Umpa se dobla por la mitad, y los ecos de sus gritos salen disparados como cohetes por el aparcamiento. Dumbo tira a un lado el trozo de metal y apunta con la linterna la herida abierta.
Tras hacer una mueca, pone a Umpa boca arriba. El niño tiene la camisa empapada de sangre. Dumbo se la raja y deja al aire la herida de salida: la metralla le ha entrado por la espalda y se ha abierto paso hasta el otro lado.
Picapiedra aparta la vista, se arrastra unos metros, arquea la espalda y vomita. Tacita se queda muy quieta, observándolo todo. Va a sufrir una conmoción. Tacita, la que gritaba más fuerte en los simulacros de ataque del patio. Tacita, la más sanguinaria, la que cantaba más fuerte en P&E. La estoy perdiendo.
Y estoy perdiendo a Umpa. Dumbo le tapona la herida de las tripas con gasas, intentando detener la hemorragia, mientras busca mi mirada.

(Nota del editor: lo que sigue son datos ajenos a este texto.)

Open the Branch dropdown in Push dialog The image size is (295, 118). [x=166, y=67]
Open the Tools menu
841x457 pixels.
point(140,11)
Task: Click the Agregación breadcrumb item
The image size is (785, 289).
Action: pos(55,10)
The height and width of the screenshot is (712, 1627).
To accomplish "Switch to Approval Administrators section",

—¿Cuáles son sus órdenes, soldado? —le pregunto.
—No… no voy a…
Dumbo arroja a un lado la venda manchada de sangre y pone una nueva sobre el estómago de Umpa. Me mira a la cara: no hace falta que diga nada. Ni a mí, ni a Umpa.

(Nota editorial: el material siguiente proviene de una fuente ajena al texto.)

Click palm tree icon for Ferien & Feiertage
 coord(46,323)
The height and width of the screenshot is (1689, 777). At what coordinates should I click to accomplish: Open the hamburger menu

Me quito a Tacita del regazo y me arrodillo al lado de Umpa. El aliento le huele a sangre y a chocolate.
—Es porque estoy gordo —dice, medio ahogado.
Ha empezado a llorar.
—Guárdate esa mierda —respondo con dureza.
Susurra algo, así que acerco la oreja a su boca.
—Me llamo Kenny —me dice, como si fuese un secreto terrible que temiera contar.
Entonces, sus ojos se vuelven hacia el techo. Y se va.